§ DIRECTIONS FOR THIS TASK:
Begin with the line containing "in title bar" and copy every line after it to the end of the entries, exactly, leaving out the lines before it.

§ DATA SHOWN:
*** Begin section ***

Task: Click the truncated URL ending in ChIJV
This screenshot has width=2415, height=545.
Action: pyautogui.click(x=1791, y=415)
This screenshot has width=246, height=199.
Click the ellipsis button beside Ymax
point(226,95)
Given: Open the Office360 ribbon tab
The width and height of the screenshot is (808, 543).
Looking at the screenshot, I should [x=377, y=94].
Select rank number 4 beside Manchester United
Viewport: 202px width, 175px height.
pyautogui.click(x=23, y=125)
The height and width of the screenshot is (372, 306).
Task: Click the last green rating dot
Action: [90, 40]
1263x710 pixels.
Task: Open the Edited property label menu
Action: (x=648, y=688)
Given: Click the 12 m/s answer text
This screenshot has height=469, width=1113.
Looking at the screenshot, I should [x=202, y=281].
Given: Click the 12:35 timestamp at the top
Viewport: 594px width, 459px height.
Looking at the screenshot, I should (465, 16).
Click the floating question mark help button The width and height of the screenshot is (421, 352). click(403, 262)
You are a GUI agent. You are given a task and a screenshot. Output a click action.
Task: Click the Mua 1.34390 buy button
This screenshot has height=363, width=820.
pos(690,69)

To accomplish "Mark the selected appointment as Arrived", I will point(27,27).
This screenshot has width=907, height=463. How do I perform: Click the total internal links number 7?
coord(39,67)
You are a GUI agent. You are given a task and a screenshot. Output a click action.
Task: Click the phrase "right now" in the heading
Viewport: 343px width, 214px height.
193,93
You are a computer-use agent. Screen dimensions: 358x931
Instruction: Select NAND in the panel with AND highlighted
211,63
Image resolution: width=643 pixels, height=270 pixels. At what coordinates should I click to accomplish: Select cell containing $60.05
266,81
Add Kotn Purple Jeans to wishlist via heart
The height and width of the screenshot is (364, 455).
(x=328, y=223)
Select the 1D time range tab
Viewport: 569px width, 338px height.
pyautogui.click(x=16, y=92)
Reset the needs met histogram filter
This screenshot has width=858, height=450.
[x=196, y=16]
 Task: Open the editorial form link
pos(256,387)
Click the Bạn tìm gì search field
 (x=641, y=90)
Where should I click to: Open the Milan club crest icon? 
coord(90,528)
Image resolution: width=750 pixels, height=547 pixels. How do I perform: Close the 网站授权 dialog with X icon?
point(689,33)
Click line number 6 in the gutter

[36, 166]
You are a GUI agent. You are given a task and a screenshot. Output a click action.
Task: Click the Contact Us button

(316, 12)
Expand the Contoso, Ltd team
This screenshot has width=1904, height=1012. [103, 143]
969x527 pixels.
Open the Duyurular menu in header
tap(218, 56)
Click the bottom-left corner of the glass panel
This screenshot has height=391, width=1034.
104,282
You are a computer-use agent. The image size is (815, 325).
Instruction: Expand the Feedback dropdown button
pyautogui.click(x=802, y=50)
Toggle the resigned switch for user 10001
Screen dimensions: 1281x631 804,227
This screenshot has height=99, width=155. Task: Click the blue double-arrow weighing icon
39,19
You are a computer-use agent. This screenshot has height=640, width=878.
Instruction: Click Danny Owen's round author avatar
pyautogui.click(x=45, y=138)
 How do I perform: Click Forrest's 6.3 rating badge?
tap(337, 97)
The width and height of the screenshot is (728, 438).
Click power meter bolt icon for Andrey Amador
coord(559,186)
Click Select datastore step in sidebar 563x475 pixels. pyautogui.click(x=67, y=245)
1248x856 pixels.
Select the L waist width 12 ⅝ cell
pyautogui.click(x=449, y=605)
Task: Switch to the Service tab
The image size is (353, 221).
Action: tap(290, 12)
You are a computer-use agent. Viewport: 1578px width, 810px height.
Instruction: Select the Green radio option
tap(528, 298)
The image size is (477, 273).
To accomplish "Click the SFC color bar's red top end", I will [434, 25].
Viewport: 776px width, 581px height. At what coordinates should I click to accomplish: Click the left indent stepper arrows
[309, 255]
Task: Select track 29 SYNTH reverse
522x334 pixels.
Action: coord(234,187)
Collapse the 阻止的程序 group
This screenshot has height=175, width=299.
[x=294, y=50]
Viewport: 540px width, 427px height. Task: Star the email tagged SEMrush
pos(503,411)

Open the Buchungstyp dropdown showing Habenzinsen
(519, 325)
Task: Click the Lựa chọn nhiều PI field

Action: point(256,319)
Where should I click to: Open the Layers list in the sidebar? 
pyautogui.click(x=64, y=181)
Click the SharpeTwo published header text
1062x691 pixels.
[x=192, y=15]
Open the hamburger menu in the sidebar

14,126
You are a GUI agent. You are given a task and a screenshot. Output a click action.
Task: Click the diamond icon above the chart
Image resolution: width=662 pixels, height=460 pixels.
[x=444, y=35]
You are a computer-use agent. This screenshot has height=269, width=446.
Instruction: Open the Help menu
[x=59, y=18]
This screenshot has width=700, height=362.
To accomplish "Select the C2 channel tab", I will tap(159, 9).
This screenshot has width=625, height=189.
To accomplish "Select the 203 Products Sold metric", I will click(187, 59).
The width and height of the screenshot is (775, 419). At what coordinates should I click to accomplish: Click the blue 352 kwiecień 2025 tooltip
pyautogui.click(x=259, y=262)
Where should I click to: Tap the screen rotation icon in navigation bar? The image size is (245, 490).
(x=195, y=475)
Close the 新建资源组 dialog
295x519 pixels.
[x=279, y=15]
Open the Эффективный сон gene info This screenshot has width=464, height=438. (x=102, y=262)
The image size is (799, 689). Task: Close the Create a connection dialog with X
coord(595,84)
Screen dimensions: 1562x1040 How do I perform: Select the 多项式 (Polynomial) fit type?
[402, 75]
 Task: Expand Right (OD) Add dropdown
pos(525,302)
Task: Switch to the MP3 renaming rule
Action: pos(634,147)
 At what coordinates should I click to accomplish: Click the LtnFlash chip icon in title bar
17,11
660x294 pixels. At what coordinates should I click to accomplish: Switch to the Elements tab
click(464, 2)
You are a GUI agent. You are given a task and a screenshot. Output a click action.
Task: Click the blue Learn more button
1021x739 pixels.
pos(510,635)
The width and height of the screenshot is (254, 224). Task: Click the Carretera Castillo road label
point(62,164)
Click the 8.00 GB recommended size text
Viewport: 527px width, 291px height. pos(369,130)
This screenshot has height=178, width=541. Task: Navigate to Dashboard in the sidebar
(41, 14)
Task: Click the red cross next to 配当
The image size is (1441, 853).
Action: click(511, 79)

*** End section ***

§ EXPECTED OUTPUT:
 At what coordinates should I click to accomplish: Click the LtnFlash chip icon in title bar
17,11
660x294 pixels. At what coordinates should I click to accomplish: Switch to the Elements tab
click(464, 2)
You are a GUI agent. You are given a task and a screenshot. Output a click action.
Task: Click the blue Learn more button
1021x739 pixels.
pos(510,635)
The width and height of the screenshot is (254, 224). Task: Click the Carretera Castillo road label
point(62,164)
Click the 8.00 GB recommended size text
Viewport: 527px width, 291px height. pos(369,130)
This screenshot has height=178, width=541. Task: Navigate to Dashboard in the sidebar
(41, 14)
Task: Click the red cross next to 配当
The image size is (1441, 853).
Action: click(511, 79)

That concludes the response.